Regarding the first contribution, the edited volume builds on the debate that is slowly taking shape on how to address the influence of pro-nuclear perception by the public contrary to the anti-nuclear views. Traditionally research on public engagement with nuclear energy has the tendency to focus on scientists, policymakers and corporations as the pro-nuclear forces trying to influence public opinion, and framing the anti-nuclear activism as “the public” becoming more and more sceptical of the nuclear promise in the 1960s and 1970s. This classic account has already been nuanced with studies of nuclear scepticism, which was already present during the 1950s, but for a long time left unanswered on the basis of what public opinion policymakers and elected politicians had the tendency to stuck with nuclear power in the 1970s and 1980s despite anti-nuclear protests.7 This edited volume offers a couple of ways to further this debate. First of all, by focussing on the diversity of the anti-nuclear sentiments and showing that many of the anti-nuclear activist were at first not really against nuclear power in general. Secondly, by expanding the concept of “the public” by including more economic, regional, and transboundary arguments. Finally, by arguing that institutional trust was an important factor in reaching nuclear consensus.

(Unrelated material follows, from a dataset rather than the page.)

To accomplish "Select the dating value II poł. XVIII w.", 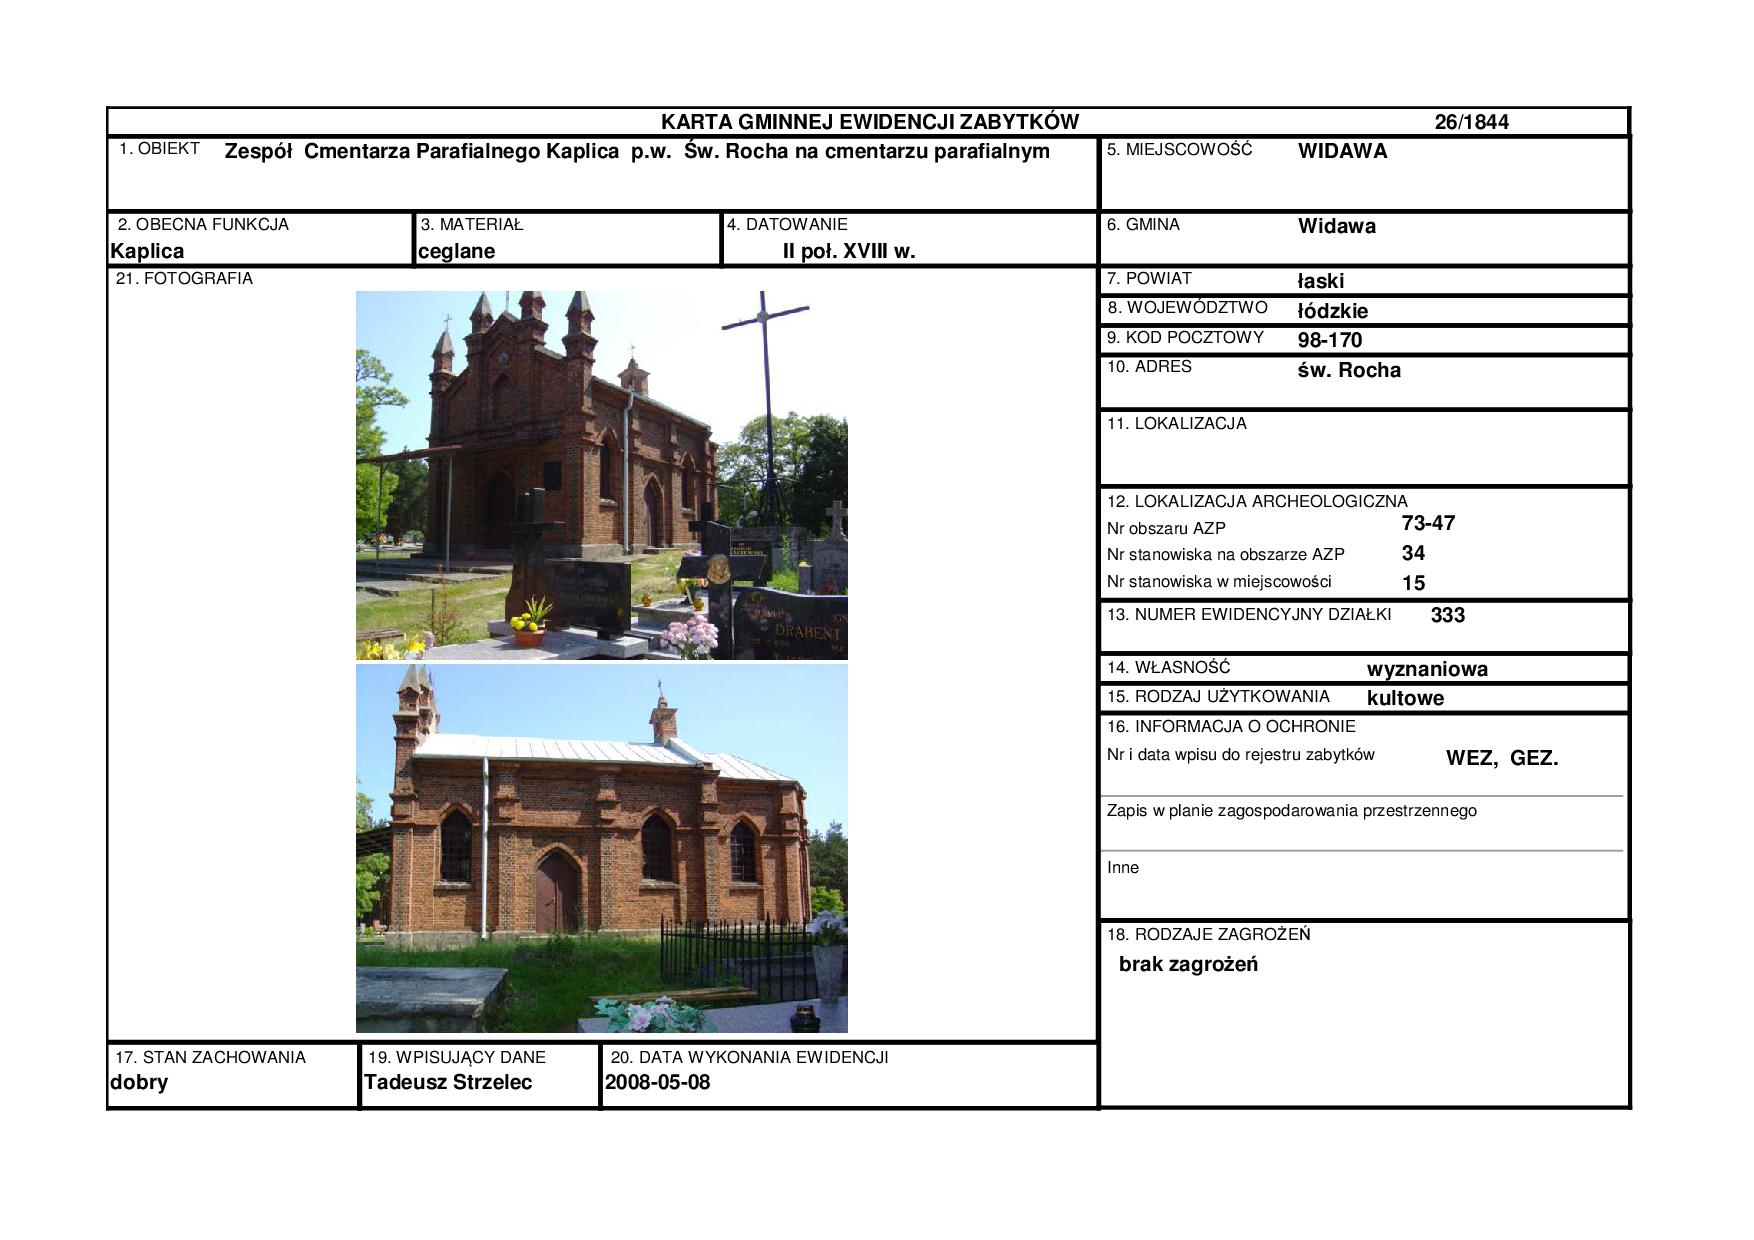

The second aspect, nuancing the “uniqueness” of nuclear energy and framing this technology in the context of other public technologies ends up being less addressed in this edited volume. Nevertheless, this is an important point to further consider in follow-up studies. As the authors of the chapter on nuclear energy as “public technology” point out themselves, the trope of nuclear exceptionalism is easy to overstress. Nuclear power as an energy source certainly has different properties in waste disposal, generation, and resource extraction than others, such as fossil fuels like oil and coal, and these properties have often been magnified in public and academic discussions, thus gaining a status of their own. However, this does not make nuclear energy unique perse, but rather partly comparable to other public technologies like the zeppelin, where public opinion also determined the developments of the technology to a significant extent.8
In conclusion, Engaging the Atom offers a rich contribution to a growing field of academic studies into the public engagement with the atom by productively combining the research of sociologists and historians on European atomic energy. Everyone interested in learning more about the diversity and complexity of the arguments used for and against furthering the nuclear energy projects on the European continent or wanting to further study the broad spectrum of positions towards atomic power, should start with this edited volume.